O Brasil aparece entre os países mais felizes do mundo segundo o Ipsos Happiness Report 2026. A pesquisa aponta que 80% da população brasileira se declara feliz ou muito feliz, 2 pontos percentuais acima de 2025, em um levantamento com 23.268 entrevistas em 29 países.
O estudo mostra que o Brasil registra uma melhoria geral na percepção de felicidade, com 25 dos 29 países avaliados apresentando aumento. O relatório foi realizado entre 24 de dezembro de 2025 e 9 de janeiro de 2026.
Entre os motivos que mais contribuem para a felicidade no Brasil, o sentimento de estar amado lidera, com 34%. Em seguida vêm saúde física e mental (31%), relação com a família (29%), sensação de controle sobre a própria vida (29%) e atribuição de significado à vida (27%).
Causas da felicidade
No país, a fé religiosa ou vida espiritual aparece como fator citada por 22% dos brasileiros, o maior índice entre os países pesquisados.
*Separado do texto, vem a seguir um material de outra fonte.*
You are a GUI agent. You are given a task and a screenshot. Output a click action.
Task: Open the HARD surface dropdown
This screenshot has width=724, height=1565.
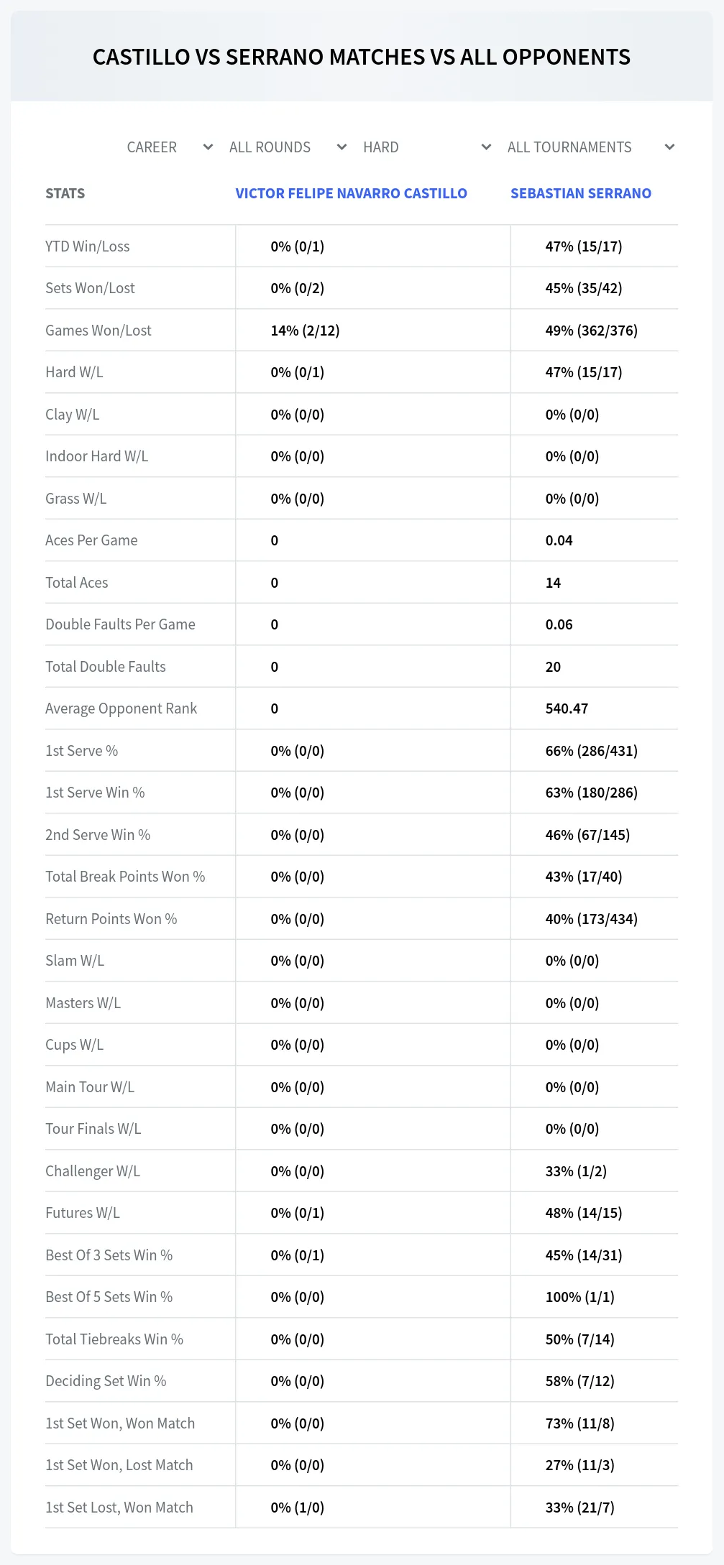(x=426, y=147)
O Ipsos aponta ainda que a felicidade costuma ser maior entre adultos mais velhos, com pico além dos 70 anos.
A relação entre renda e satisfação é reconhecida: 79% de pessoas de renda alta dizem ser felizes, contra 67% entre as de renda baixa. A partir dos 50 anos, a taxa de felicidade soma 82% entre os que se dizem muito ou bastante felizes, a maior média por faixa etária.
Infelicidade e fatores externos
Quando a infelicidade ocorre, fatores externos pesam, especialmente a situação financeira, citada por 54% dos brasileiros. Saúde mental e bem-estar aparecem em segundo, com 37%. Condições de moradia aparecem em 27%.
Entre as gerações, a Geração Z é a mais propensa a afirmar que não está nada feliz, em 6% dos entrevistados. Especialistas destacam que redes sociais, risco de comparação e incertezas econômicas pesam sobre esse grupo.
Metodologia
A pesquisa envolve 29 países, com coleta de dados entre 24 de dezembro de 2025 e 9 de janeiro de 2026. No Brasil, a amostra é de cerca de 1.000 pessoas, com ponderação para refletir o perfil demográfico adulto.